Theory Concept py2rust Location Notes
Machine-independent optimization rust_codegen.py:287 _strip_parens Peephole: removes redundant parens in emitted expressions
Machine-independent optimization codegen_helpers.py:203 _collect_mutated_vars Global analysis: computes mut requirements before emission
Machine-dependent optimization rust_codegen.py:737 #[derive(...)] macros Target-specific: controls LLVM struct layout
Local optimization rust_codegen.py:1387-1415 _gen_return Removed double-wrap Ok((val))Ok(val) in Wave 19
Global optimization codegen_helpers.py:286 _collect_decls Variable hoisting — global transformation, crosses basic blocks
Instruction selection bugfix expr_codegen.py:71 IRSome Ok(val)Some(val) for Option<T> types (Wave 19)
Code generator design — two-pass rust_codegen.py:302-695 generate() Pass 1 detects features; Pass 2 emits sorted header
Target language — keyword collision codegen_helpers.py:87-96 _mangle Escapes Rust reserved keywords found in Python source
Target language — type mapping rust_codegen.py:161-235 _get_rust_type Complete Python→Rust type mapping table
Simple code generator — tree walk rust_codegen.py and expr_codegen.py Recursive descent generator
Memory model — null safety expr_codegen.py:71 IRSome → Some(val) Maps Python's Optional[T] to Rust's Option<T>
Memory model — error handling codegen_helpers.py:363-563 PyError boilerplate All functions return Result<T, PyError>
Strength reduction expr_codegen.py:833 floor-division handling a // b → (a as f64 / b as f64).floor() as i32
RAII Scoped Resource Lowering rust_codegen.py:1691 _gen_with Lowers with statement blocks to RAII-managed scoped blocks {}
State-Machine Coroutine Lowering generator_codegen.py:322 _gen_generator_struct Lowers generator functions (yield/yield from) into custom Iterator state machines

Summary Table

Topic Key Points
Principal sources of optimization Redundancy, dead code, algebraic identities, reachable-but-wasted computation
Machine-independent opt. CSE, constant folding, dead code elimination, copy propagation — operate on IR
Machine-dependent opt.
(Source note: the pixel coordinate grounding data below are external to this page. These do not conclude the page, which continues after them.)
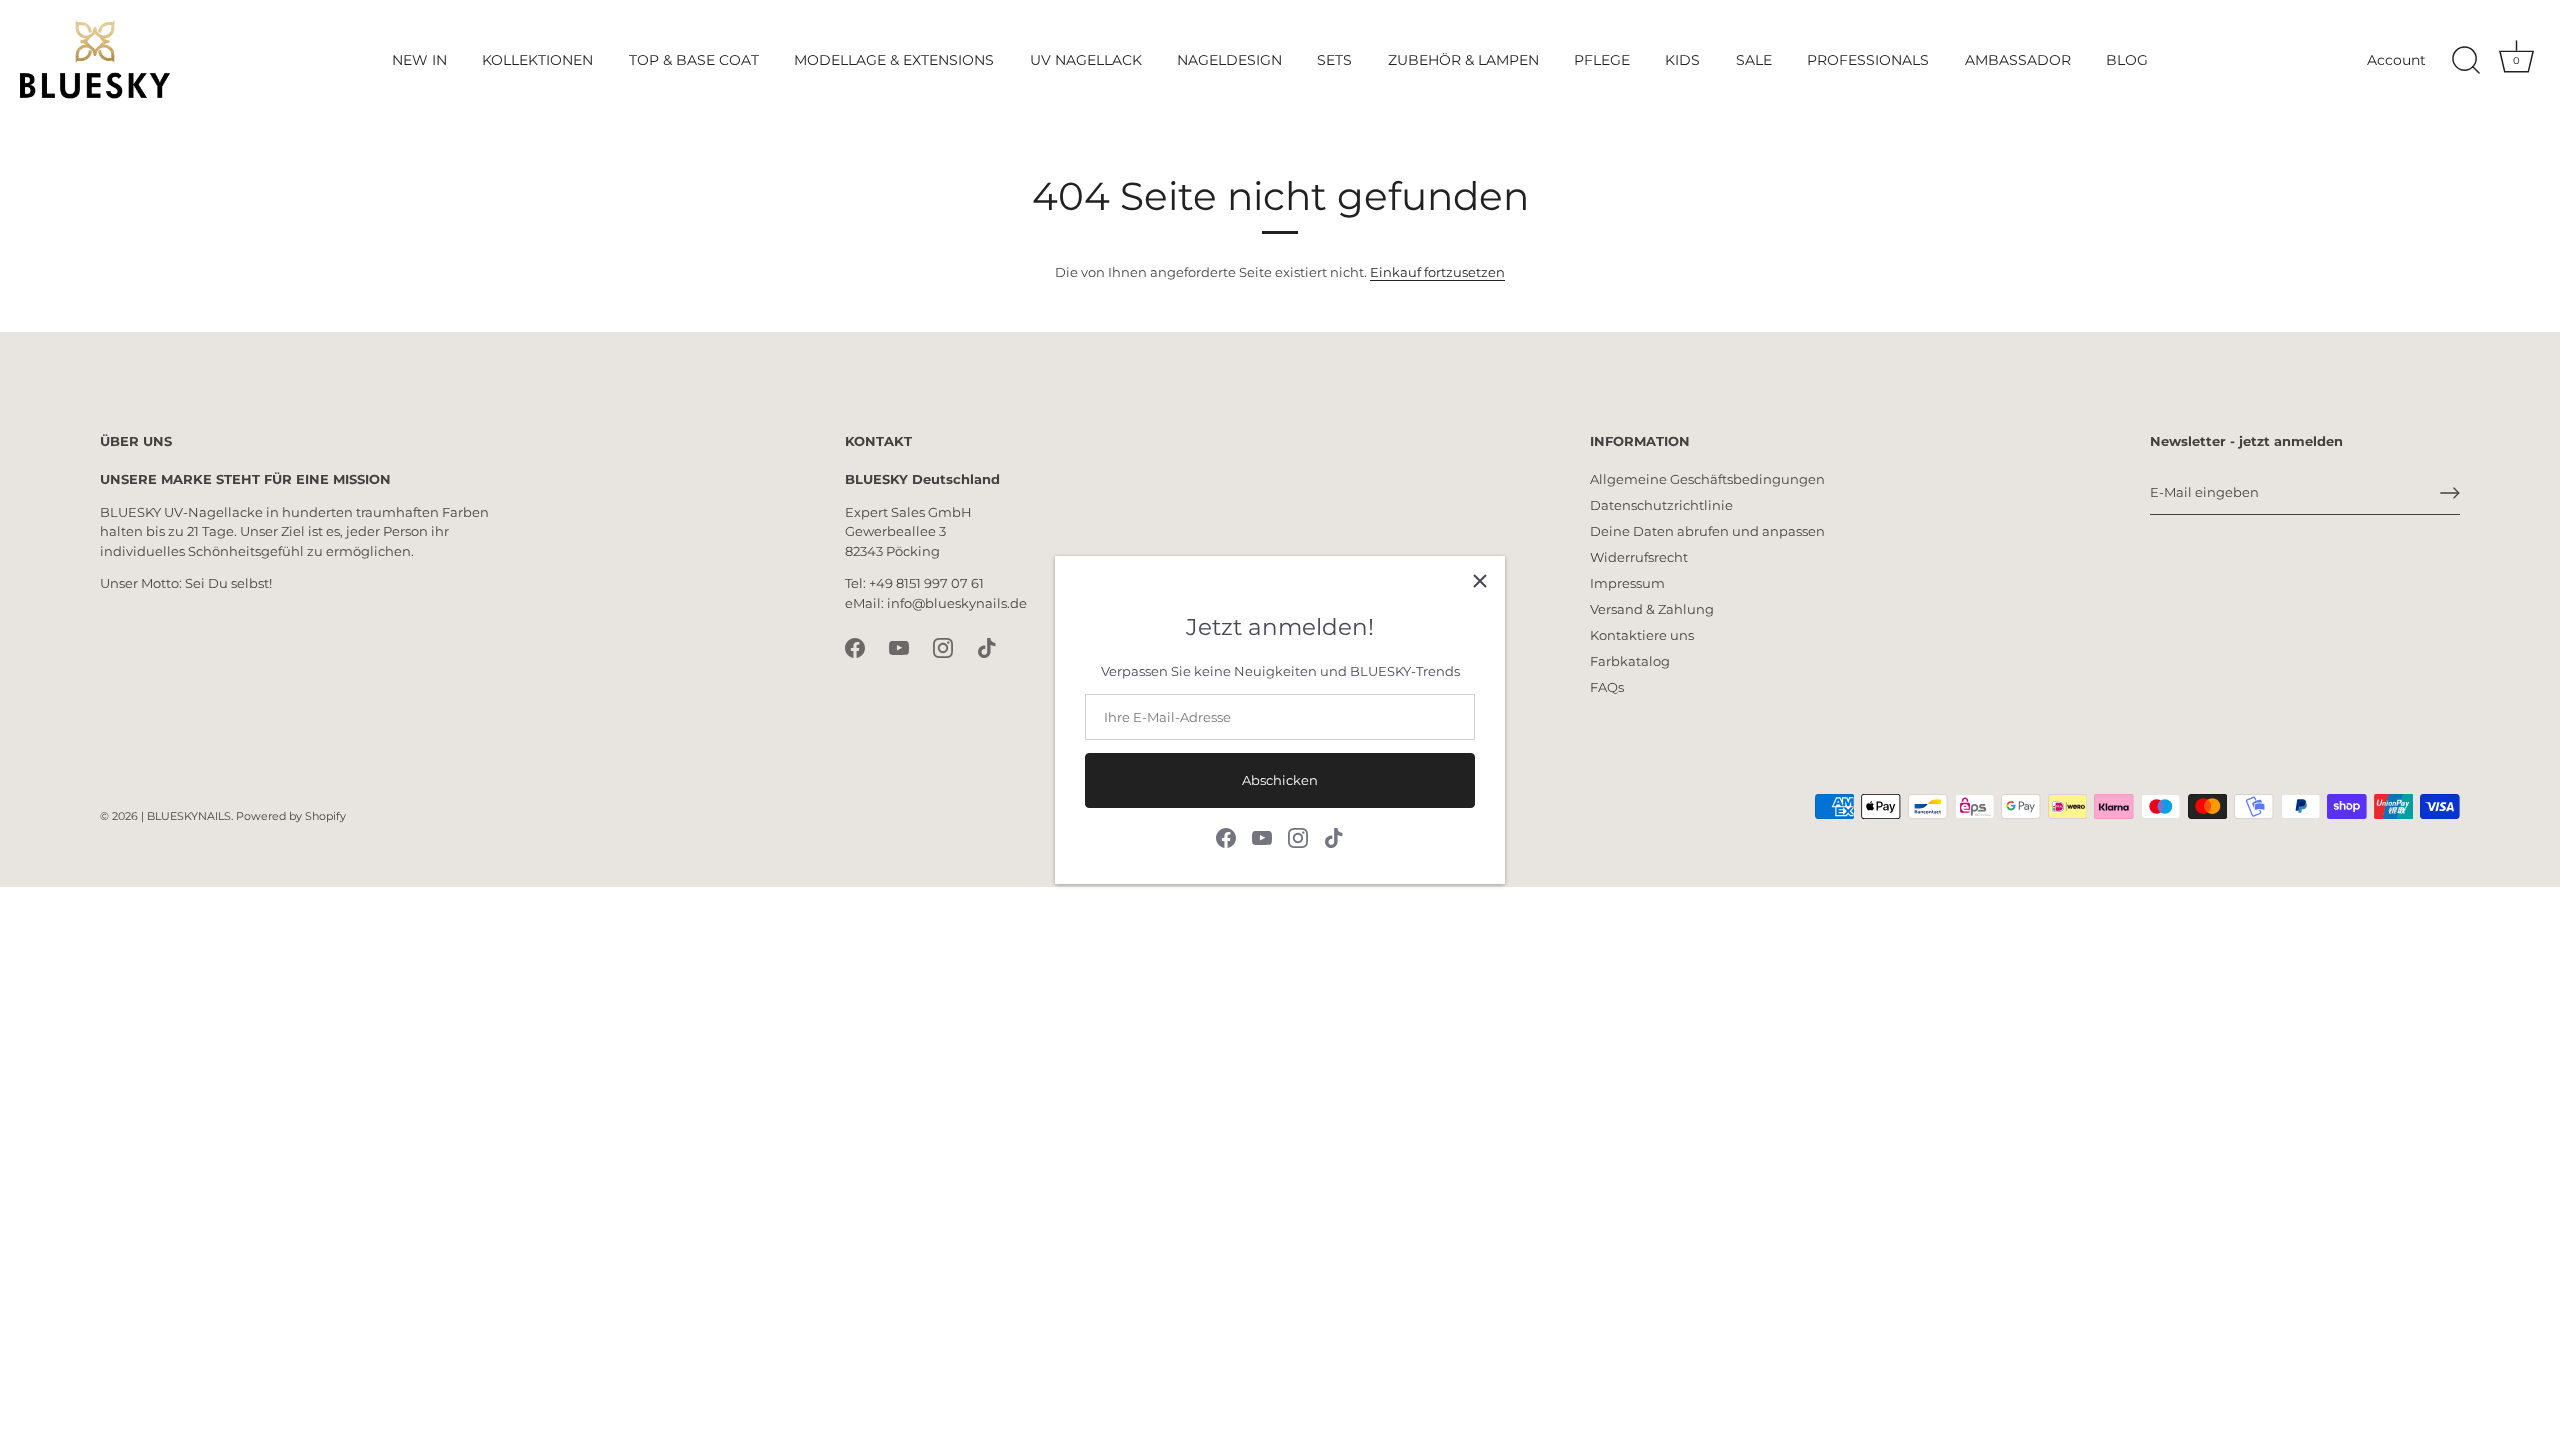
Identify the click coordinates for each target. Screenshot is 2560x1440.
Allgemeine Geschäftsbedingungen (1707, 479)
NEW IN (419, 60)
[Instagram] (1298, 836)
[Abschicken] (2450, 493)
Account (2396, 60)
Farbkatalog (1630, 661)
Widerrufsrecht (1639, 557)
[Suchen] (2466, 61)
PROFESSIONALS (1868, 60)
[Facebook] (1226, 836)
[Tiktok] (1334, 836)
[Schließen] (1480, 581)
Register allocation, instruction selection, instruction scheduling, memory layout — target-specific
Local optimization Peephole transforms within a single basic block; safe because no intervening branches
Global optimization Data-flow analysis across basic blocks; live variable analysis, LICM, pre-declaration hoisting
Issues in code generator design Input representation, memory model, instruction selection, register allocation, evaluation order
Target language Properties of target constrain every decision (ownership, null safety, keyword conflicts, error model)
Simple code generator Recursive descent tree-walking generator; maps each IR node to a target construct

Glossary

Term Definition
Basic Block A maximal straight-line sequence of code with no branches in or out
CFG Control Flow Graph — nodes are basic blocks, edges are possible execution paths
CSE Common Subexpression Elimination — avoid computing the same expression twice
Data-flow Analysis Propagating facts about data values along all CFG paths
Dead Code Code that can never be reached or whose result can never be observed
LICM Loop Invariant Code Motion — moving invariant computations out of loops
IR Intermediate Representation — a program form between source and target
Instruction Selection Choosing target instructions to implement IR operations
Peephole Optimization Small-window local transform on a few consecutive instructions
Register Allocation Mapping program variables to physical CPU registers
Strength Reduction Replacing an expensive operation with a cheaper equivalent
Two-pass Code Generation Generate into buffers (pass 1) then assemble final output (pass 2)
Option<T> Rust's null-safety type — Some(v) for a value, None for absence
Result<T, E> Rust's error-handling type — Ok(v) for success, Err(e) for failure
_mangle py2rust function that escapes Python identifiers that are Rust keywords
RustCodegen py2rust's backend class; implements the simple recursive code generator
IRSome IR node representing wrapping a value into Option<T> (mapped to Some(val))
RAII Scoped Resource Lowering Lowers dynamic resource blocks (with) to Rust scoped blocks {} leveraging RAII drop semantics for automatic cleanup.
State-Machine Coroutine Lowering Lowers generators/coroutines by synthesizing state-management structs, saving function context across suspension (yield) points.